WORK ITEM:
Give back all of the data exactly. Leave nothing out.

------------

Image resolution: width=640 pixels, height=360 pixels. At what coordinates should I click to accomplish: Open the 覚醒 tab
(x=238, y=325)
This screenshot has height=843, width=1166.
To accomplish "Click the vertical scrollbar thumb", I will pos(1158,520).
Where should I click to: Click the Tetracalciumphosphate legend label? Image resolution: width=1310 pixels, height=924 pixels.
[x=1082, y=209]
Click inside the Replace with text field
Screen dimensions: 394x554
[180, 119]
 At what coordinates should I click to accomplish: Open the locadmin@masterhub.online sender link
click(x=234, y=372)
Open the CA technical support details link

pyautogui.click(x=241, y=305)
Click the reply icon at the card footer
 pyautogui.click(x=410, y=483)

------------

SOLUTION:
Image resolution: width=640 pixels, height=360 pixels. At what coordinates should I click to accomplish: Open the 覚醒 tab
(x=238, y=325)
This screenshot has height=843, width=1166.
To accomplish "Click the vertical scrollbar thumb", I will pos(1158,520).
Where should I click to: Click the Tetracalciumphosphate legend label? Image resolution: width=1310 pixels, height=924 pixels.
[x=1082, y=209]
Click inside the Replace with text field
Screen dimensions: 394x554
[180, 119]
 At what coordinates should I click to accomplish: Open the locadmin@masterhub.online sender link
click(x=234, y=372)
Open the CA technical support details link

pyautogui.click(x=241, y=305)
Click the reply icon at the card footer
 pyautogui.click(x=410, y=483)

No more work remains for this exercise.